We have all been there where we go to a website and try and right click on something just to be greeted with an ugly popup stating that right click has been disabled. Reasons for this seem to vary. Sometimes it is valid, such as creating a game using a HTML canvas, but most of the time it is developers believing that they can add “security” to the site by disabling right click. After all, there is no way that user can steal your images that way.
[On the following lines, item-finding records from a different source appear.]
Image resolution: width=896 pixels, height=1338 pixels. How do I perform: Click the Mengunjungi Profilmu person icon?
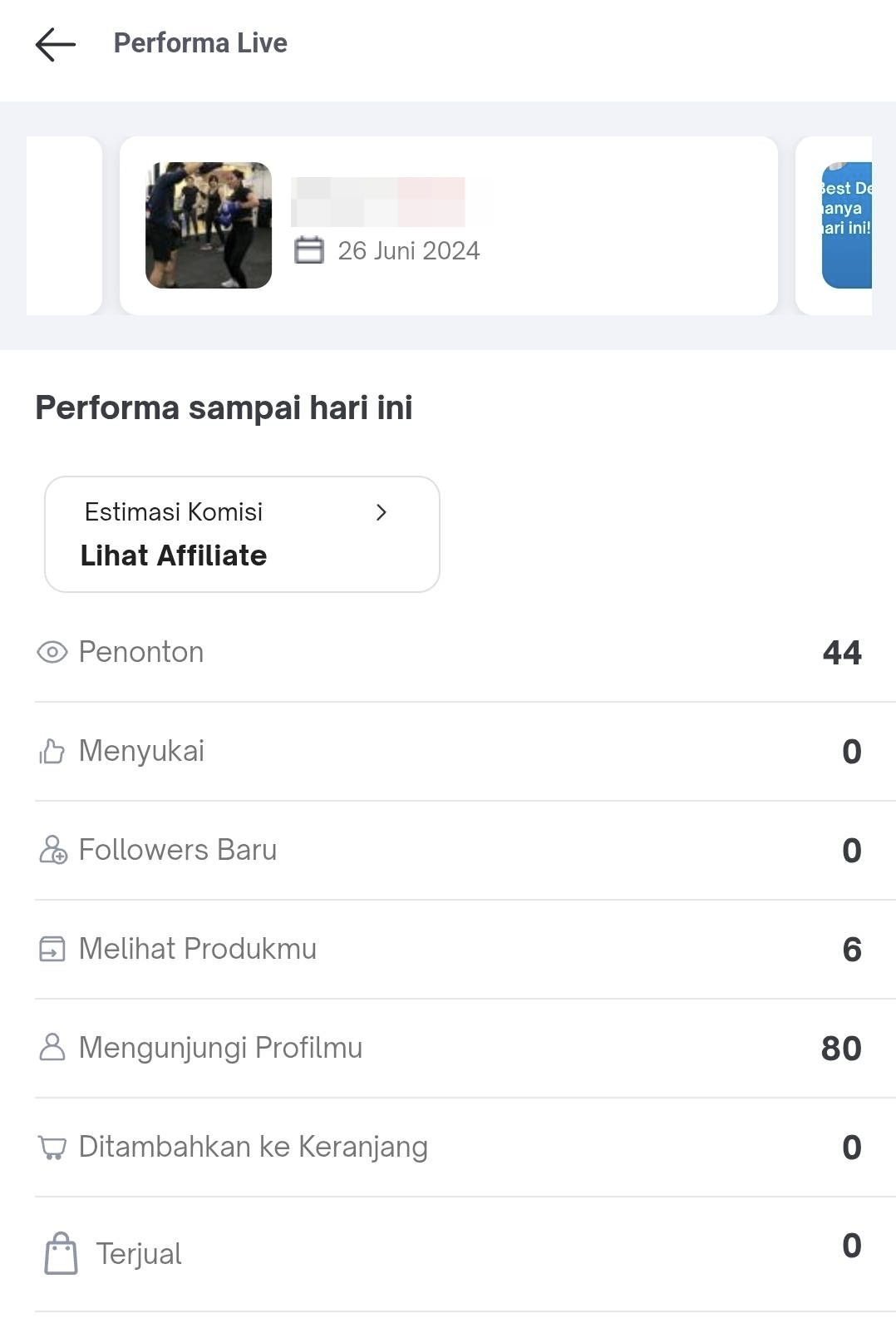click(52, 1048)
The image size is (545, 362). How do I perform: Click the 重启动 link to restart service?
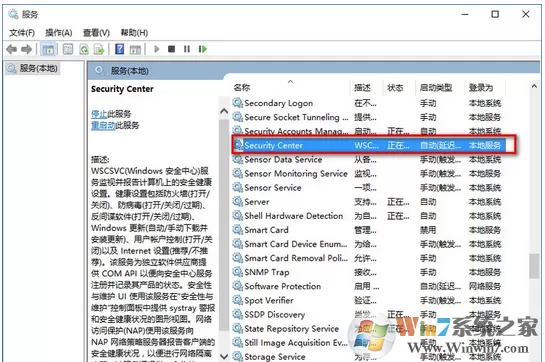tap(103, 125)
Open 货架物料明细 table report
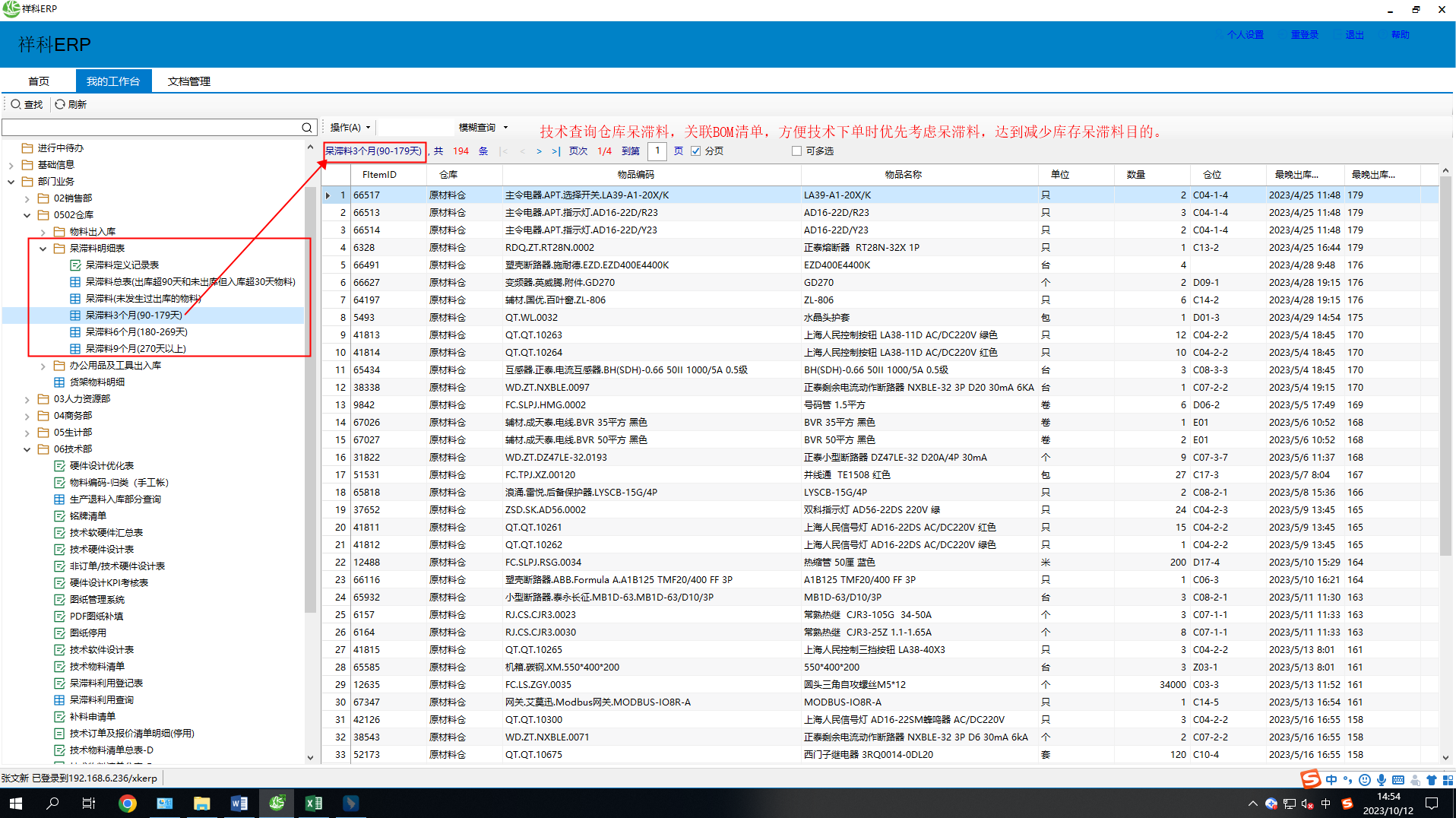Image resolution: width=1456 pixels, height=818 pixels. 97,382
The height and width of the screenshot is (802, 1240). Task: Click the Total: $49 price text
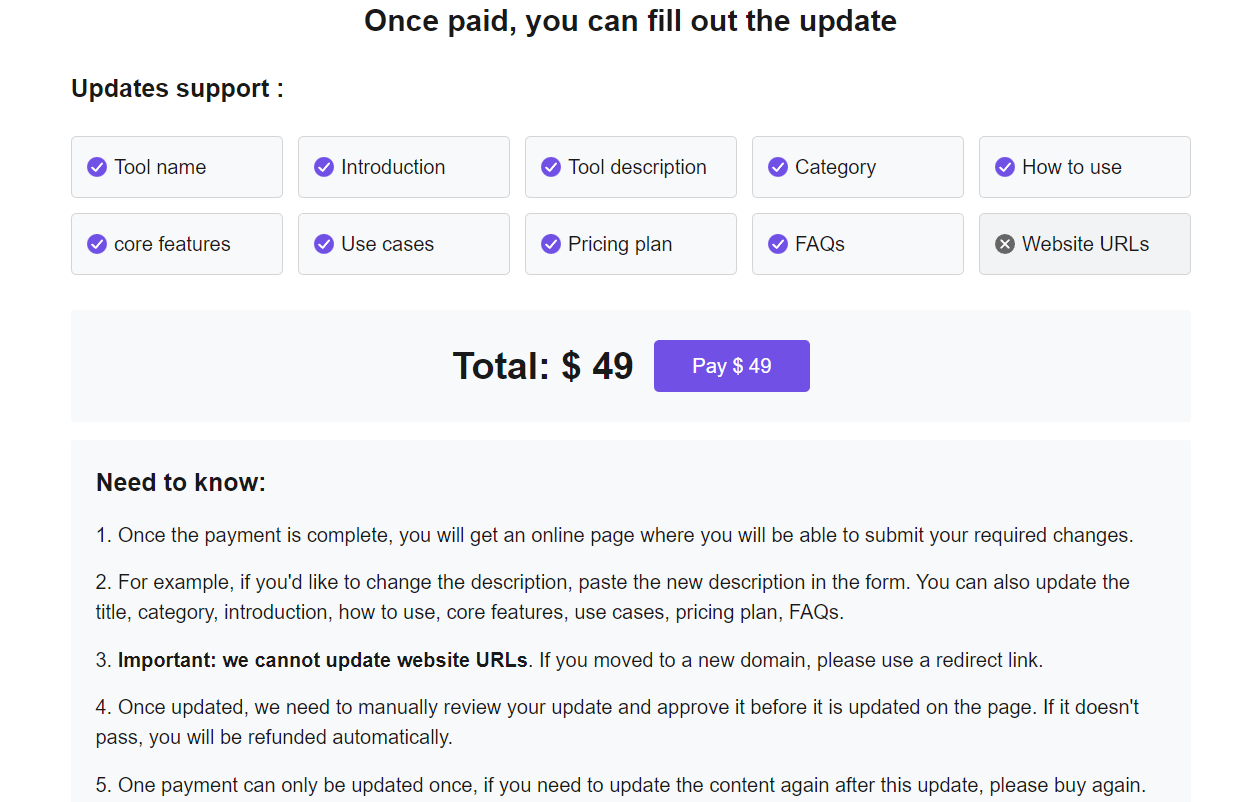pyautogui.click(x=543, y=366)
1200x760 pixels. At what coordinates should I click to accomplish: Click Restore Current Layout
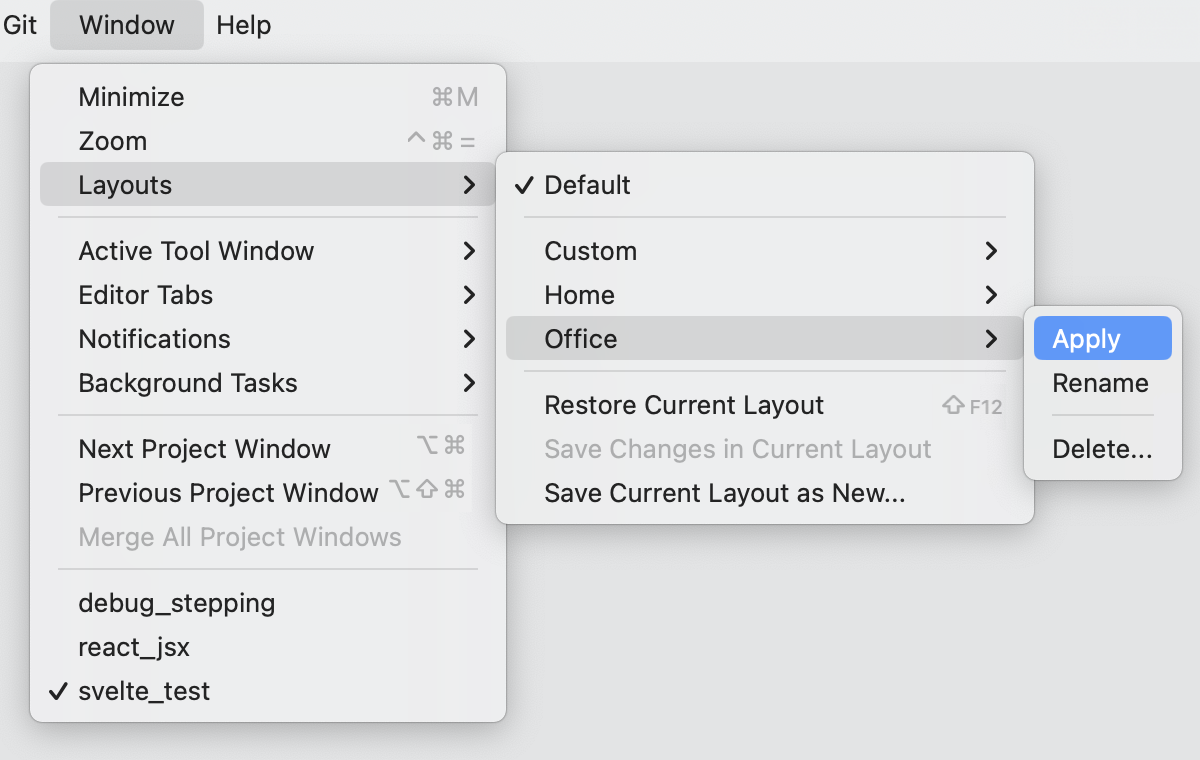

Except that is completely wrong. Sometimes you just need to be able to right click. There are multiple ways of disabling right click, but the most common way is to use JavaScript and to reassign the oncontextmenu event. To get around this simply open your browsers console and enter:

document.oncontextmenu = new function(e){return true;}

Sometimes this isn’t enough however and you may need to re-enable more functions. Reason being that when you right click, the mouse down and up events still fire and the click can be prevented there. Apply the following lines until you find which works:

document.onmousedown = new function(e){return true;}
document.onmouseup = new function(e){return true;}
document.body.oncontextmenu = new function(e){return true;}
document.onmousedown = new function(e){return true;}
document.onmouseup = new function(e){return true;}

Unfortunately, this list isn’t fool proof. To do that would take far too much time, if it is even possible. If these don’t work, I suggest digging around in the page source your self.